──────── Document excerpt ────────

All backend metrics follow Prometheus format and can be scraped by Prometheus
Metrics include component-specific labels for detailed monitoring
OpenTelemetry (OTEL) collector exposes metrics via Prometheus exporter
UI metrics are exported via OTLP, not Prometheus scraping

Metrics Overview

GlassFlow exports comprehensive metrics in Prometheus format through an OpenTelemetry collector. The metrics are designed to provide visibility into:

Data Ingestion: Kafka record consumption rates and volumes
Data Processing: Processing duration, throughput, and byte volume metrics
Data Sinking: ClickHouse write operations and performance
Error Handling: Dead Letter Queue (DLQ) operations
OTLP Receiver: Incoming OTLP request rates and latency
HTTP Server: API request rates and latency
UI: Page views, interactions, and frontend API performance

Metric Naming Convention

All GlassFlow backend metrics follow a consistent naming pattern:


{namespace}_gfm_{metric_name}

Where:

{namespace} - Deployment namespace prefix (e.g., “glassflow” if deployed in glassflow namespace)
gfm - GlassFlow Metrics prefix
{metric_name} - Descriptive metric name

UI metrics use the prefix gfm_ui_ and are exported via OTLP.

The namespace prefix is automatically added based on your deployment configuration. If you deploy GlassFlow in a different namespace, the prefix will change accordingly.

──────── Records ────────

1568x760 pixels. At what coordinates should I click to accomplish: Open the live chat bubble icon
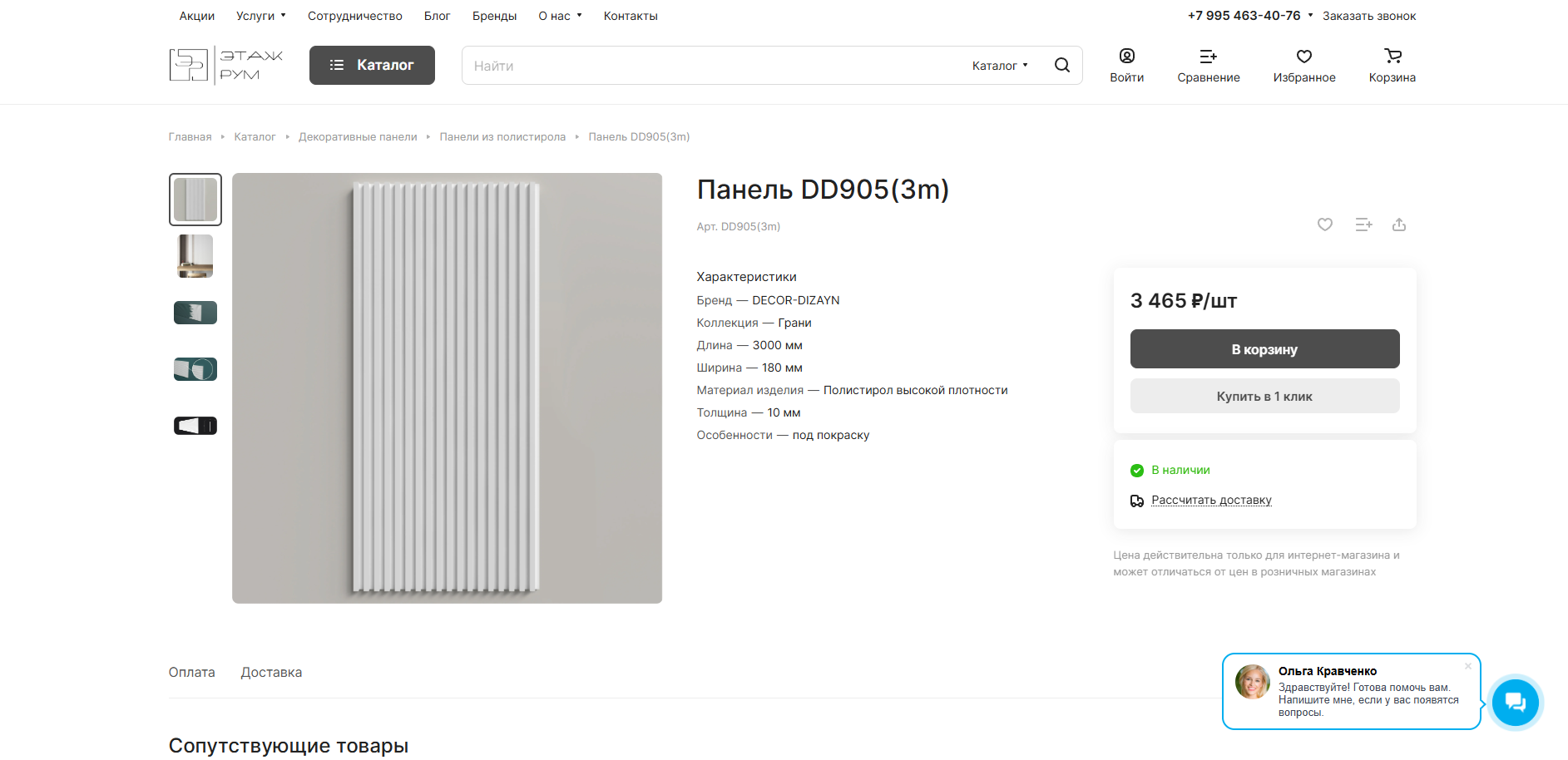point(1515,703)
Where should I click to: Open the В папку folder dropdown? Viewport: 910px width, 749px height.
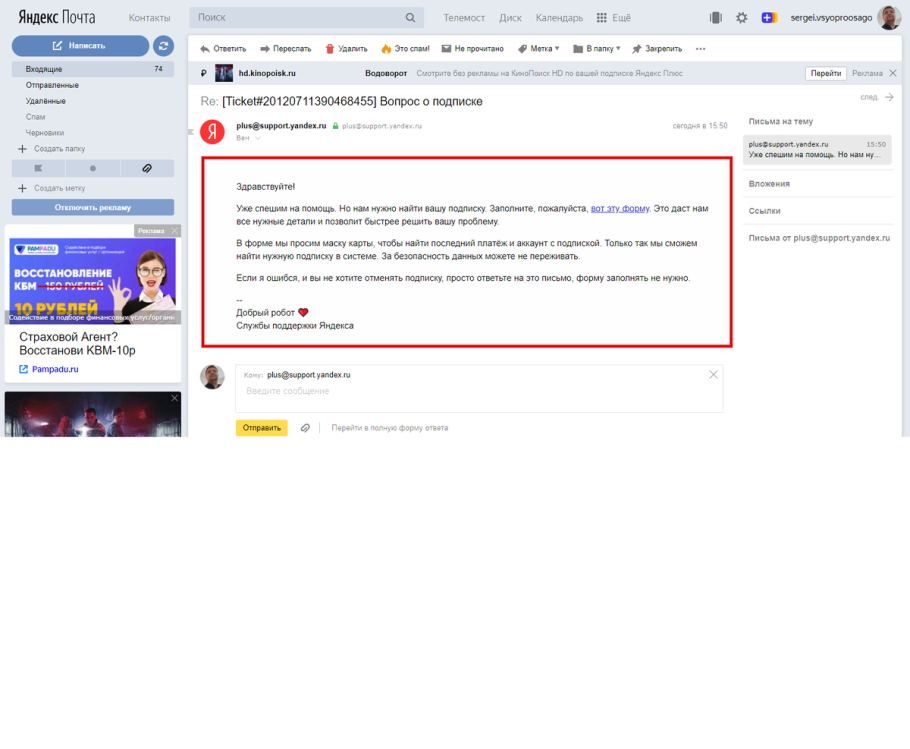pyautogui.click(x=597, y=48)
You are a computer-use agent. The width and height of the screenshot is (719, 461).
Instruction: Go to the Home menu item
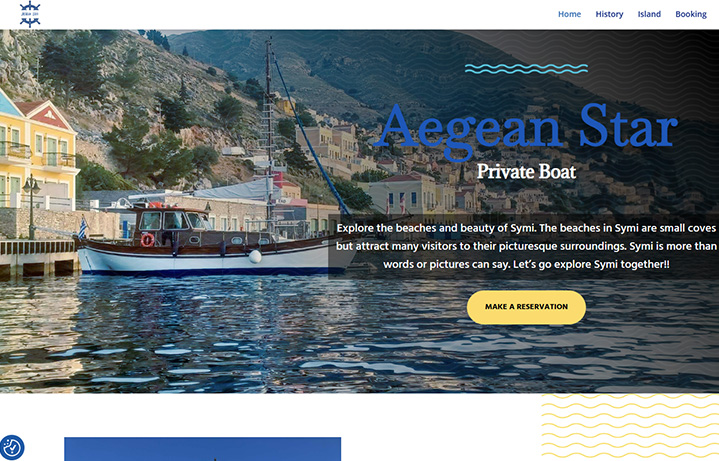[x=569, y=14]
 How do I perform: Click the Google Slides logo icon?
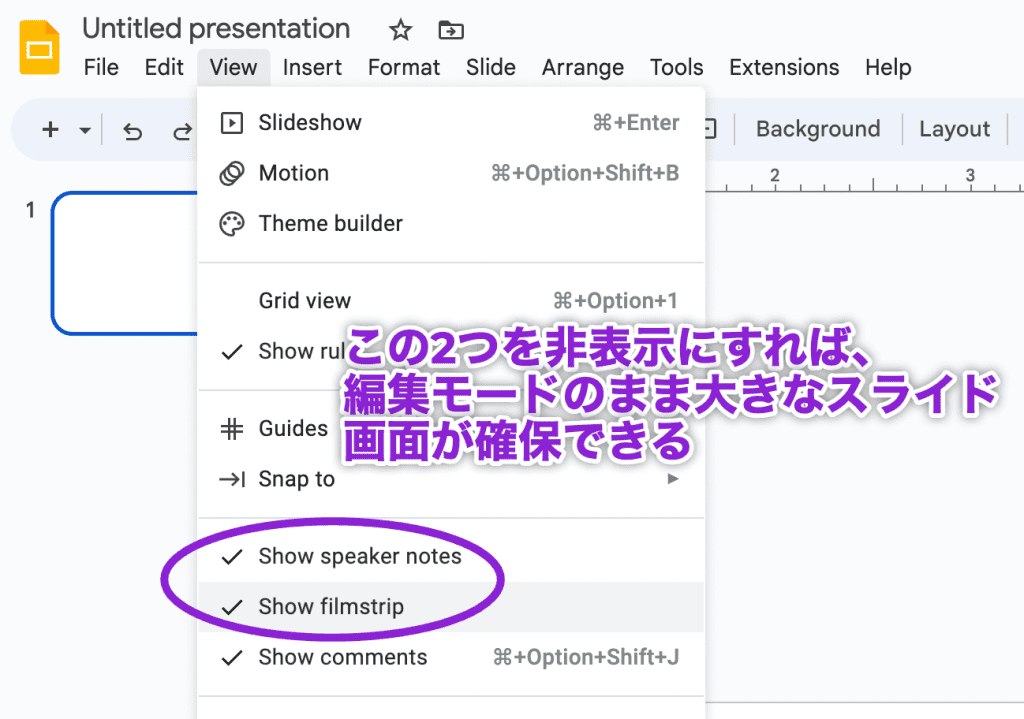(40, 47)
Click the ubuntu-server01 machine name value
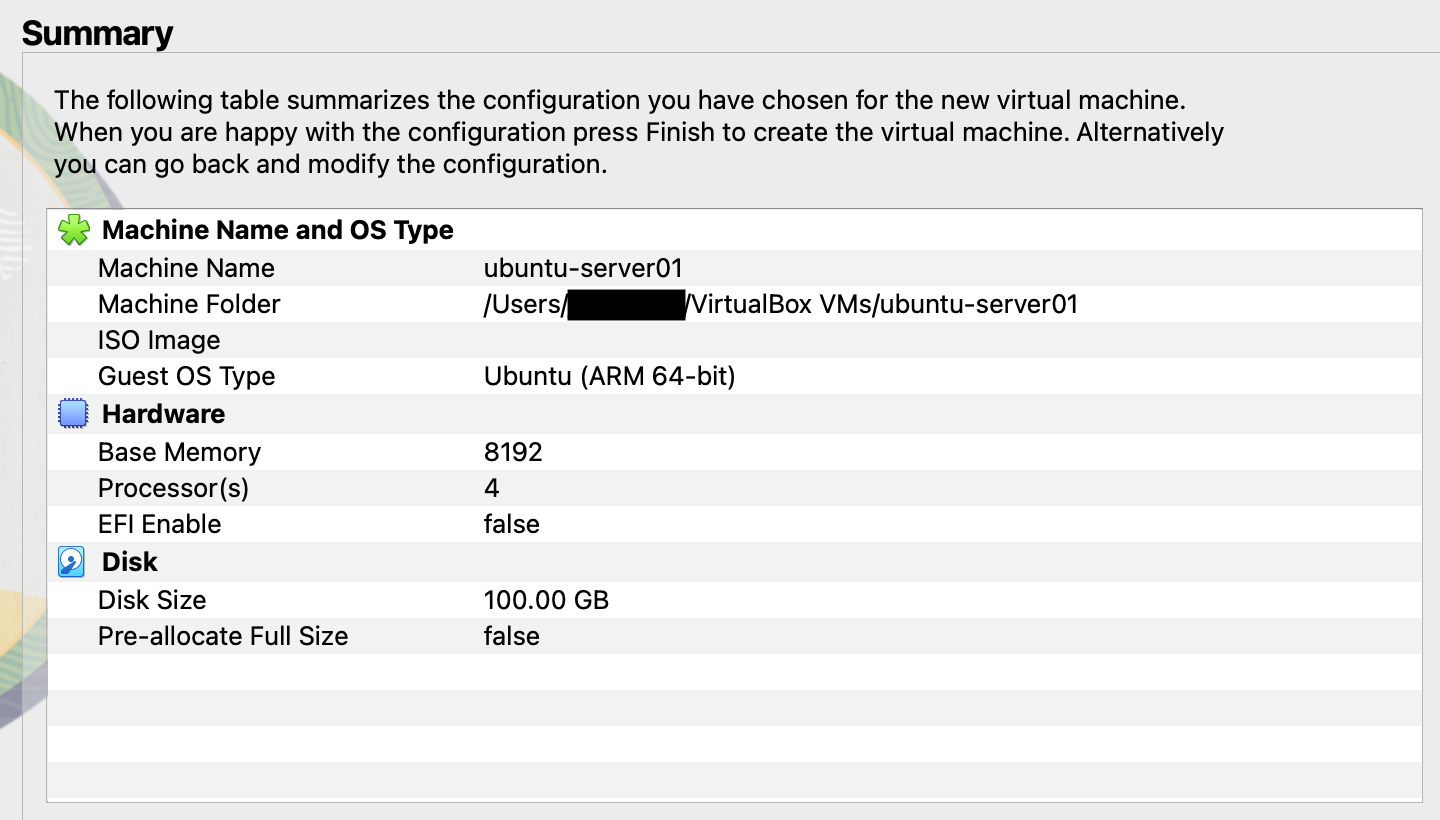 (583, 268)
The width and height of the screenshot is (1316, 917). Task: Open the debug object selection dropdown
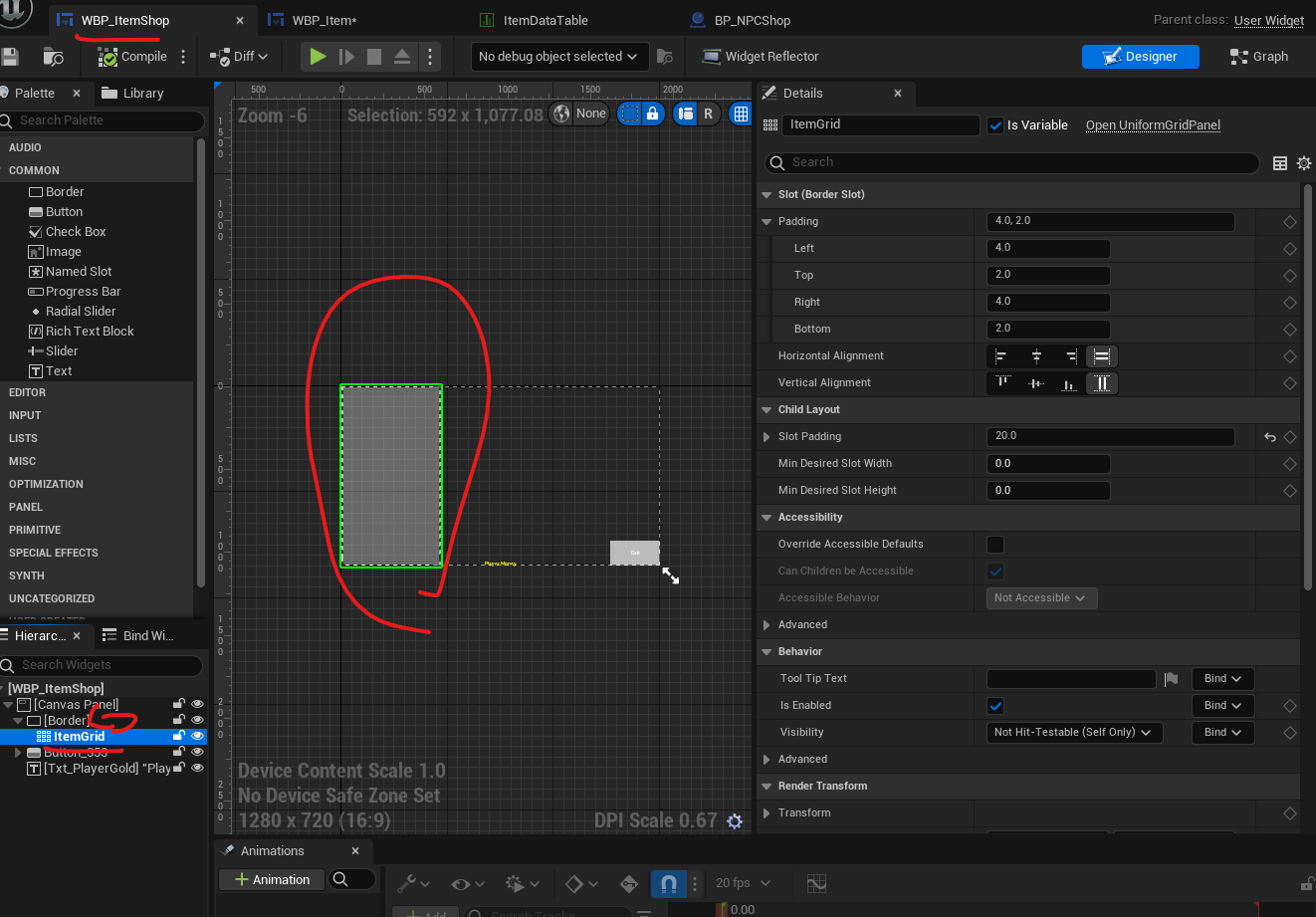(558, 57)
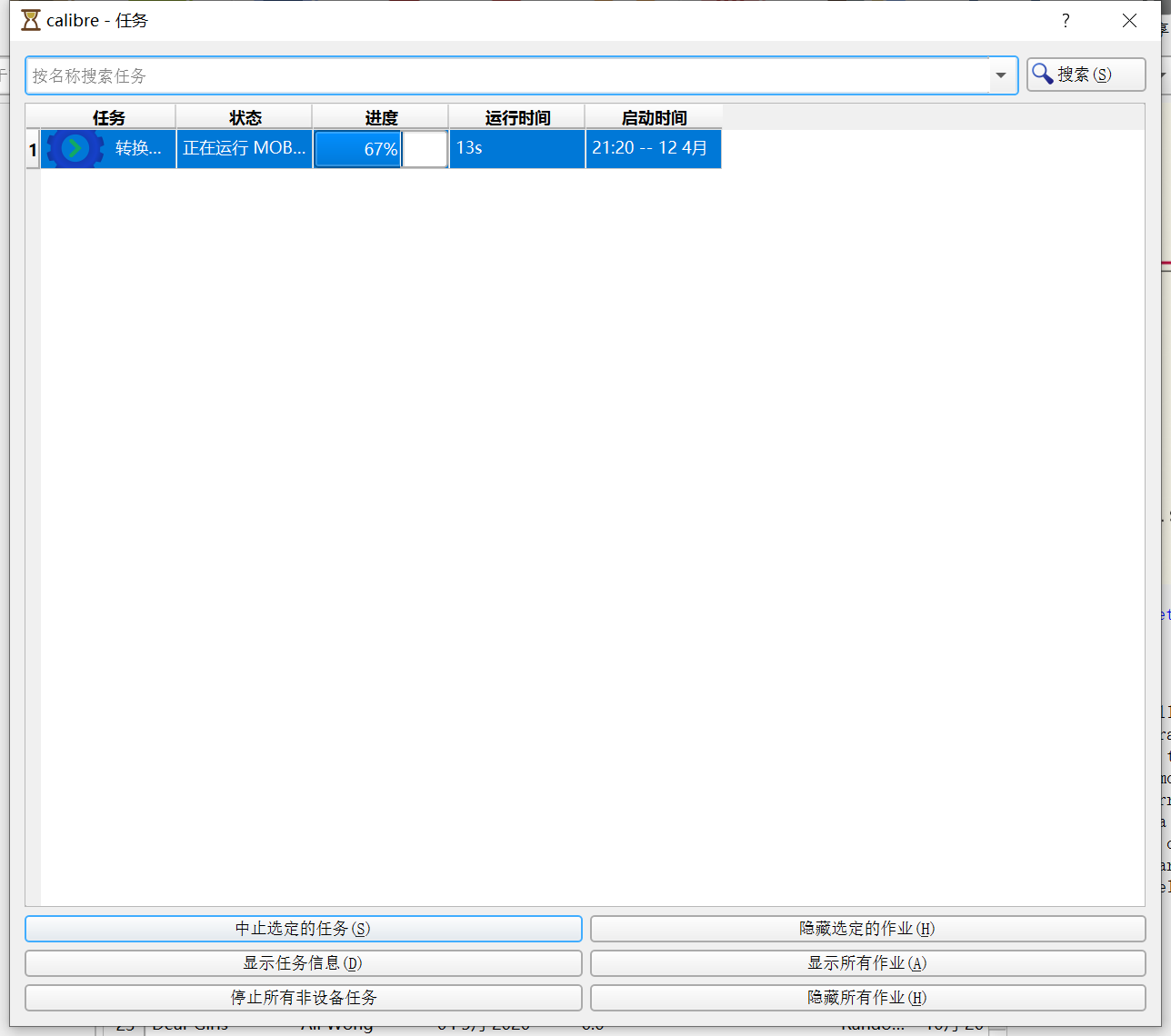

────────

What this exercise asks
1/ In the GlassFlow metrics text, what does the "gfm" part of the metric name stand for?
2/ Pick up the GlassFlow metrics text after its last sentence and write the next part.
The lines shown above are separate material and have nothing to do with the GlassFlow metrics text.

Task-by-task results
1/ It stands for GlassFlow Metrics.

2/
Counter metrics gain a _total suffix at scrape time. The OpenTelemetry-to-Prometheus exporter appends _total to every counter when it exposes the /metrics endpoint. The base names shown in this document are the names used in GlassFlow source code; the names you query in Prometheus include the suffix.

For example, the source-side name gfm_receiver_request_count is scraped as glassflow_gfm_receiver_request_count_total. The histogram metrics (_seconds) are unaffected. When in doubt, query the Prometheus /metrics endpoint and use the names you see there.

Core Metrics

Data Ingestion Metrics

`{namespace}_gfm_kafka_records_read_total`

Type: Counter
Description: Total number of records read from Kafka
Unit: Records
Components: Ingestor
Labels:
- component: Component type (e.g., “ingestor”) - Added by GlassFlow
- pipeline_id: Unique pipeline identifier - Added by GlassFlow
- instance: Instance identifier - Added by Prometheus
- job: Job identifier - Added by Prometheus

Example:


glassflow_gfm_kafka_records_read_total{component="ingestor",instance="ingestor-0-7f44fbbfd8-bqbw9",job="pipeline-load-pipeline-1-05b7/ingestor",pipeline_id="load-pipeline-1-05b7"} 16914

In this example, glassflow is the namespace prefix. If you deploy in a different namespace, the prefix will change accordingly.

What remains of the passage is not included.